(Excerpted text)

Studio album by Gorgoroth
- Released: 21 October 2009
- Recorded: March–June 2009
- Genre: Black metal
- Length: 34:47
- Label: Regain
- Producer: Infernus, Tomas Asklund

Gorgoroth chronology
| True Norwegian Black Metal - Live in Grieghallen (2008) | Quantos Possunt ad Satanitatem Trahunt (2009) | Instinctus Bestialis (2015) |

= Quantos Possunt ad Satanitatem Trahunt =

Quantos Possunt ad Satanitatem Trahunt (Latin for "They draw as many as they can toward Satanism") is the eighth studio album by Norwegian black metal band Gorgoroth. It was released on 21 October 2009 by Regain Records. This album marked the return of Pest on vocals, as well as the debut of Tomas Asklund (ex-Infernal/Dissection/Dark Funeral) on drums and Bøddel (the pseudonym of Frank Watkins of Obituary) on bass.

Infernus, the founding member and guitarist of Gorgoroth, began work on this album in October 2006, and was first reported to be writing it when he was released on parole from prison in March 2007. However, the latter stages of the songwriting and much of the recording process were overshadowed by the Gorgoroth name dispute which began in October 2007. Within two weeks of the beginning of the dispute, the album title was revealed to the public.

In the album's liner notes, Infernus thanks several people associated with the black metal community, including then-band members Asklund, Bøddel, Tormentor and Pest; former Gorgoroth members Goat, Hat, T-Reaper, Storm, Ares, Vrolok, Sjt. Erichsen, Apollyon, Skagg and Dirge Rep; Fenriz of Darkthrone, Attila Csihar of Mayhem, photographer Peter Beste, Tore Bratseth of Old Funeral, editor and journalist Metalion, Vrangsinn of Carpathian Forest, producer Pytten, directors Aaron Aites and Audrey Ewell, Hoest of Taake and Thurzur of Deathcult.

(End Excerpted text)

Check your understanding
A - Rewrite the paragraph of the album article above that begins "Infernus, the founding member" as a short bulleted list, keeping its main facts.
B - From the album article above, reproduce word for word the passage that starts at "Gorgoroth chronology" and ends after "Obituary) on bass.".

(Provided material)

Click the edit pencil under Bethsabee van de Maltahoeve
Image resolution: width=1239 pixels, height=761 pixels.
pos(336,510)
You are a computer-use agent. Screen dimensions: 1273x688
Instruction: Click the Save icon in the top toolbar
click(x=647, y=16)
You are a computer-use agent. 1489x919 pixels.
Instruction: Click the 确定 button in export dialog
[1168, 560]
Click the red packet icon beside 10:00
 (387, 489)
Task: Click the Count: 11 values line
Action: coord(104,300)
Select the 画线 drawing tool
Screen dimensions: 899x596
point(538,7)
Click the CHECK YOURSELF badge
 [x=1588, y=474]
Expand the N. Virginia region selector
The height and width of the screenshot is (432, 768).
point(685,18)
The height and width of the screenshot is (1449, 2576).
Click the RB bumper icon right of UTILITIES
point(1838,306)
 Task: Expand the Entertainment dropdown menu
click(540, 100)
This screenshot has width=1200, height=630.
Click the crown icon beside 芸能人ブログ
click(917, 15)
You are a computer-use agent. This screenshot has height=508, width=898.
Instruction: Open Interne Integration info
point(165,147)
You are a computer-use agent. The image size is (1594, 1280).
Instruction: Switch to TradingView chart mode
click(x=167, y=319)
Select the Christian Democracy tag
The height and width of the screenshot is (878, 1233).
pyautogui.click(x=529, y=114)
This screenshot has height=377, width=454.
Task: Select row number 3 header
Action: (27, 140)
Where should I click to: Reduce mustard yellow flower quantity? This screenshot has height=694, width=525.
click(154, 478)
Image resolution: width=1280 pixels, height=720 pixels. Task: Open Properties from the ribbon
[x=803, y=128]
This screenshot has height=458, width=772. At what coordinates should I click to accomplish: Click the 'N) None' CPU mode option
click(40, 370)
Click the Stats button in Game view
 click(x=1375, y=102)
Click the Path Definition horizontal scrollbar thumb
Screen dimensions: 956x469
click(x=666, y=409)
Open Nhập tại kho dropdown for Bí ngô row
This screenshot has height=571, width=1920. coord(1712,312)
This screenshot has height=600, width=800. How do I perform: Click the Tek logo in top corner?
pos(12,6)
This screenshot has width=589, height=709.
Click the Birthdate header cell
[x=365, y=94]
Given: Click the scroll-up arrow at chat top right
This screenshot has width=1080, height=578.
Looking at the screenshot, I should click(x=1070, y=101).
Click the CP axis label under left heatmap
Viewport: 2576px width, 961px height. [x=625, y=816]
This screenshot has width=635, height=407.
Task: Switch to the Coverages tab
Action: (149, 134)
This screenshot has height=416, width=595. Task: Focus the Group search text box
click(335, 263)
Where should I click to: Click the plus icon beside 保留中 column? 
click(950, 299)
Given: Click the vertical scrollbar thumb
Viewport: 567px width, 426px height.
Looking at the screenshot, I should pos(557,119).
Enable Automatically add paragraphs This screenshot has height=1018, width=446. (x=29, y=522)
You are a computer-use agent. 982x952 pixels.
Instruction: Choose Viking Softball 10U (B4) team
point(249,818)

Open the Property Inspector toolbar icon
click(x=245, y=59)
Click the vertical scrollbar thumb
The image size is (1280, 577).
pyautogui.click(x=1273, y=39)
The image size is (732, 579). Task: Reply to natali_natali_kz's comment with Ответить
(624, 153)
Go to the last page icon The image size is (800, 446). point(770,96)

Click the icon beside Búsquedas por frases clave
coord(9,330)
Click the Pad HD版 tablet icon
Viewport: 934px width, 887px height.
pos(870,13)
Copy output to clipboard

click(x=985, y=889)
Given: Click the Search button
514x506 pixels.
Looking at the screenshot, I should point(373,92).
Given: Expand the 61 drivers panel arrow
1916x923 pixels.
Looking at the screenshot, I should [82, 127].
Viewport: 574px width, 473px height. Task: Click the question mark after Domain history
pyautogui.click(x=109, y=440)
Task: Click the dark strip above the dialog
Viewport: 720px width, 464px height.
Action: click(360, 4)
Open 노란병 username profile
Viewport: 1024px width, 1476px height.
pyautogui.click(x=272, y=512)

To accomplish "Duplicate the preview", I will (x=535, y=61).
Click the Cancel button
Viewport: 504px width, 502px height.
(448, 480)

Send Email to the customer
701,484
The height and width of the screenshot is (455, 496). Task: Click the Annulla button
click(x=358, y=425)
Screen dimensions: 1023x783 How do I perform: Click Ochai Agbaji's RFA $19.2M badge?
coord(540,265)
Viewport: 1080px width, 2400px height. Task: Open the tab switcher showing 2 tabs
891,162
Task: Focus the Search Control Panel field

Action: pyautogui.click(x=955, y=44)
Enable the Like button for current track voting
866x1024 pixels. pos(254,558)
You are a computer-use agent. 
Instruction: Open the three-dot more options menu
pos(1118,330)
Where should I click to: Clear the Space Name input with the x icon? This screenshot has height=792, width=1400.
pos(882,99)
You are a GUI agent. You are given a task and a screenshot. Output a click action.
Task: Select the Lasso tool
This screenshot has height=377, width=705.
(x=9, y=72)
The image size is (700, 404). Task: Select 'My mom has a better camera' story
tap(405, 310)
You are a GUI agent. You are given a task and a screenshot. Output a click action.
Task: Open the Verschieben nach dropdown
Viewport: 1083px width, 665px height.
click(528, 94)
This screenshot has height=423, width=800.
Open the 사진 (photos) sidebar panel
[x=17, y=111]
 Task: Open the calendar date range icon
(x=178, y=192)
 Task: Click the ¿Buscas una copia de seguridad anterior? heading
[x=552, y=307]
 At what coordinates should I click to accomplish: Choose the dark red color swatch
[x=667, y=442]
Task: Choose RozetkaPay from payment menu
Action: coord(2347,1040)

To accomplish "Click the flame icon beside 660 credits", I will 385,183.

(End Provided material)

Task responses
A -
- Infernus, Gorgoroth's founder and guitarist, started work on the album in October 2006.
- He was first reported to be writing it after his release from prison on parole in March 2007.
- The Gorgoroth name dispute, which began in October 2007, overshadowed the late songwriting and much of the recording.
- The album title was made public within two weeks of the dispute's start.

B -
Gorgoroth chronology
| True Norwegian Black Metal - Live in Grieghallen (2008) | Quantos Possunt ad Satanitatem Trahunt (2009) | Instinctus Bestialis (2015) |

= Quantos Possunt ad Satanitatem Trahunt =

Quantos Possunt ad Satanitatem Trahunt (Latin for "They draw as many as they can toward Satanism") is the eighth studio album by Norwegian black metal band Gorgoroth. It was released on 21 October 2009 by Regain Records. This album marked the return of Pest on vocals, as well as the debut of Tomas Asklund (ex-Infernal/Dissection/Dark Funeral) on drums and Bøddel (the pseudonym of Frank Watkins of Obituary) on bass.